BANDA ACEH, – Pemerintah Aceh menegaskan komitmen menata ulang Hak Guna Usaha (HGU) bermasalah di wilayahnya. Langkah ini menjadi bagian nyata dari implementasi visi-misi Gubernur Aceh, melalui Instruksi Gubernur Nomor 8 Tahun 2025, yang menekankan transparansi dan kepatuhan hukum agraria.
BACA JUGA:
Sekretaris Daerah Aceh, M. Nasir, memimpin rapat koordinasi dengan Kepala Kanwil BPN Aceh, Arinaldi, dan SKPA terkait, Jumat (31/10/2025). Nasir menegaskan, penataan difokuskan pada HGU aktif bermasalah, bukan HGU yang telah habis masa izinnya.
“HGU bermasalah adalah yang mengelola lahan melebihi izin, tidak membangun kebun plasma bagi masyarakat, atau menelantarkan lahan hingga tidak produktif,” jelas Nasir. Ia menambahkan, pengukuran ulang HGU menjadi kunci menyelesaikan konflik masyarakat yang lahannya diklaim perusahaan.
Pemerintah Aceh bekerja sama dengan BPN Aceh menentukan lokasi, perusahaan, dan mekanisme pengukuran ulang HGU. Semua proses dilakukan dengan payung hukum jelas, agar akuntabel secara administratif dan hukum.

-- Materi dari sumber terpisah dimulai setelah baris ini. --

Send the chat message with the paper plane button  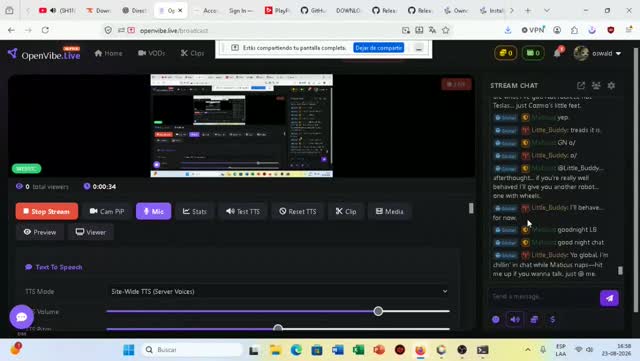click(x=609, y=298)
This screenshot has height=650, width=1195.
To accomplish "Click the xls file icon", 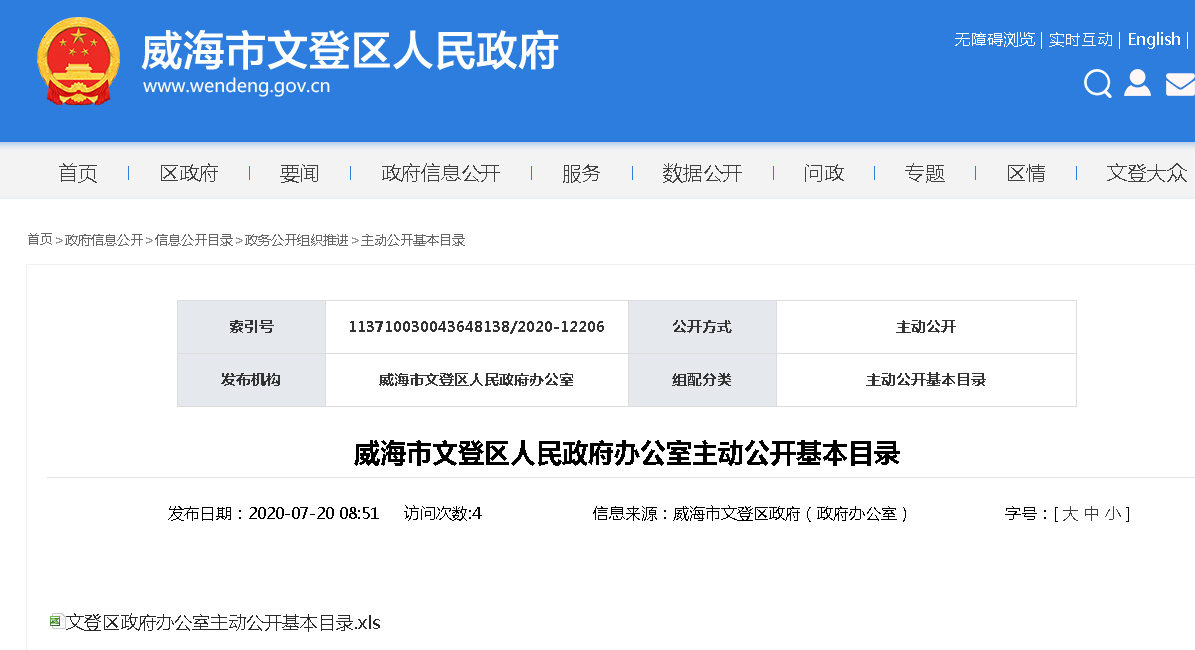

Selain menata HGU aktif bermasalah, lahan HGU yang habis masa izinnya akan dialihkan menjadi TORA (Tanah Objek Reforma Agraria). Lahan ini akan didistribusikan adil kepada masyarakat, menjaga fungsi ekologis, dan meningkatkan produktivitas ekonomi rakyat.
Cut Huzaimah, Kadistanbun Aceh, menyatakan tim teknis akan menyusun database HGU bermasalah berdasarkan tiga indikator utama, sekaligus mengajukan kebun-kebun yang perlu penataan ulang.

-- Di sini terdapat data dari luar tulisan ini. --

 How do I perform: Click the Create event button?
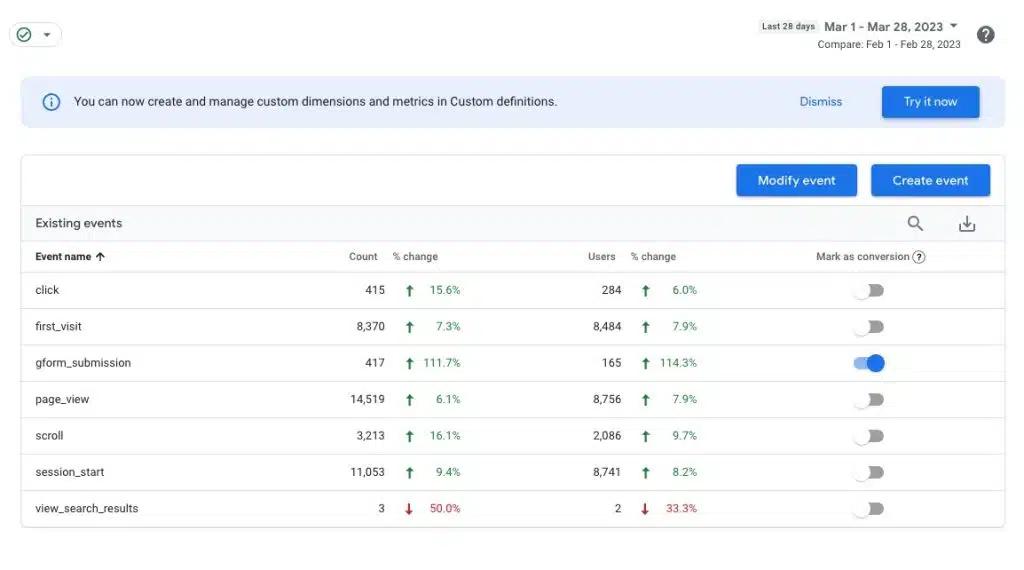930,181
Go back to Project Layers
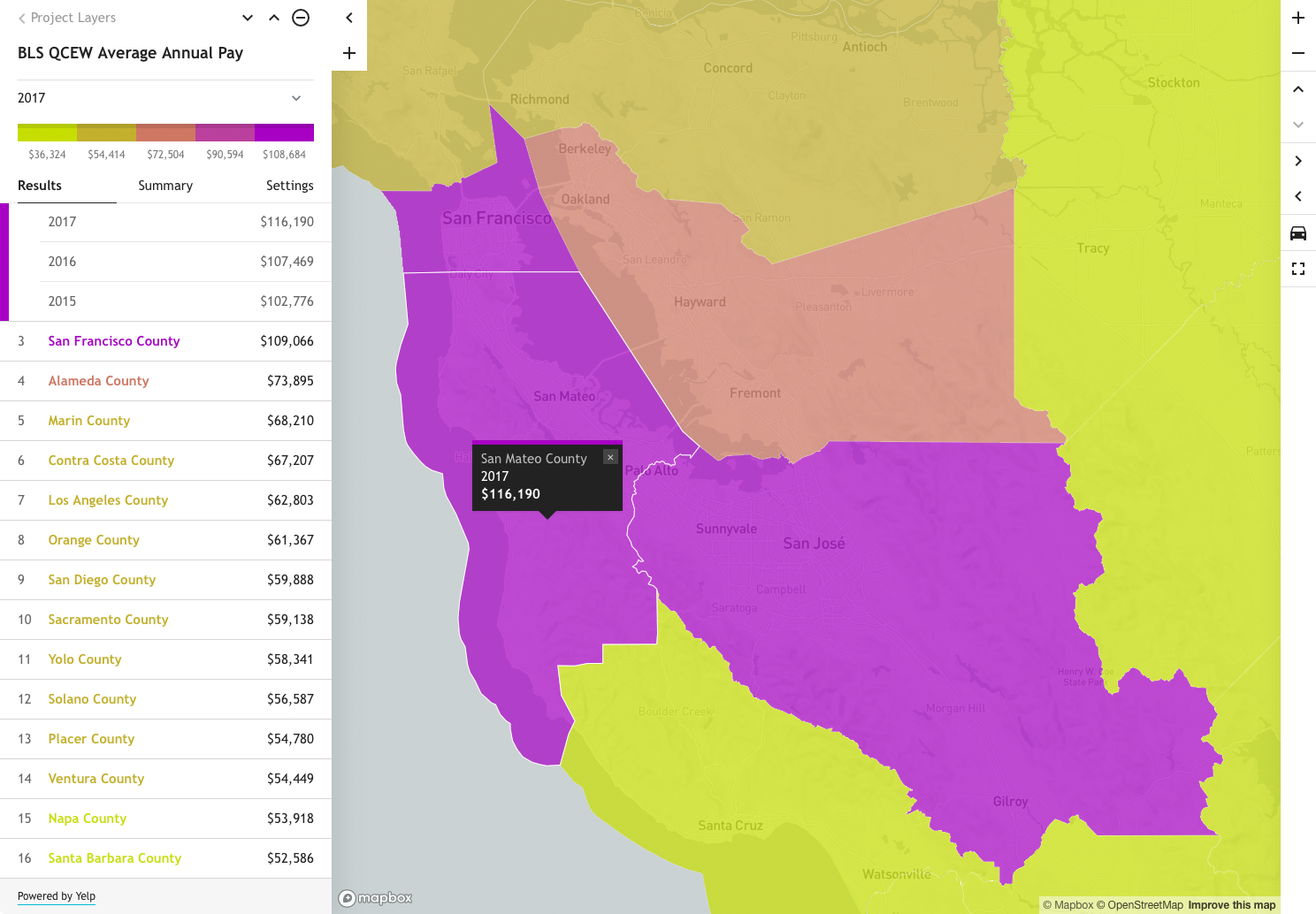The height and width of the screenshot is (914, 1316). (x=66, y=18)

Arinaldi, Kepala Kanwil BPN Aceh, menegaskan pengukuran ulang HGU akan melibatkan pemegang hak langsung untuk memastikan transparansi dan integritas. “Akan ada produk hukum dari hasil pengukuran, sekaligus menilai dukungan pemegang HGU terhadap kebijakan pemerintah,” jelasnya.
BPN mencatat 23 HGU di Aceh telah habis masa izinnya. Lahan-lahan ini akan diproses sesuai hukum, sebagian diusulkan menjadi TORA untuk kepentingan masyarakat.
Selain sektor perkebunan, pemerintah juga berencana menata sektor tambang agar seluruh aktivitas sumber daya alam memberi manfaat nyata bagi daerah dan rakyat Aceh.
Aceh kini menegaskan: HGU bermasalah tidak lagi jadi sumber konflik, tetapi peluang untuk rakyat memperoleh hak atas lahan mereka. (Red).